You don't have to walk on water to get the job done, but you do have to perform under pressure. Just like team sports, the best work gets done when you have
momentum. As consultants, we have to read between the lines, choose what is relevant or not, and keep the project moving forward on time and on budget. This means the result can be dramatically different than what you had first envisioned but that is after all how the creative process works. Sometimes it works better than you could have predicted other times not so much.
So how do you move past these challenges, even when clients are pushing tight timelines and technical issues are stacking up against you? Here are three ways to maintain momentum as you address design challenges:
Keep your Eye on the Prize
I know it’s cliche, but it’s true. Clear direction and communication will keep the team focused on the end goal. Day to day distractions can disrupt the creative process and can lead to countless hours working in the wrong direction. It’s important to keep the project hours productive on a daily basis. Make sure everyone is on the same page.
Lead By Example
You don’t have to have all the answers, but you should be willing to try. Show the team your motivation for the project, and if necessary, your willingness to restart after a failure. Come up with new ideas. Lead alongside your team and help them build creative confidence. Share the ownership of the project and they will share in the motivation.
Stay Curious
Bigger projects take a long time.
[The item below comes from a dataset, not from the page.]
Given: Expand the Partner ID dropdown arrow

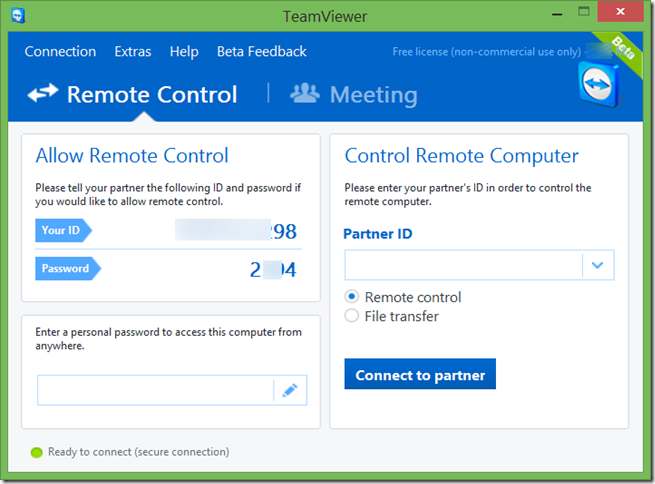Looking at the screenshot, I should [x=598, y=265].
Project enthusiasm wanes over time. It’s exhausting being the cheerleader every day. Build-in milestones and deliverables to keep the team AND client invested. Prepare a list of review questions to help move on to the next stage of the design process with renewed excitement.
Not every day is all unicorns and rainbows. Sometimes the result is not what we had hoped for. No one can predict the future. Stuff happens. It doesn’t matter how many questions you ask, what tools you use, how many rock star designers are on the project - sometimes it just doesn’t work. Be a professional. Embrace it. Learn from it.
Remember projects and clients will come and go, but you and the team are in it for the long haul. Ernest Hemingway called it
leaving water in the well. In short: If you drink all the kool-aid today, there won't be any left for tomorrow. Stick to the process. Stay creative.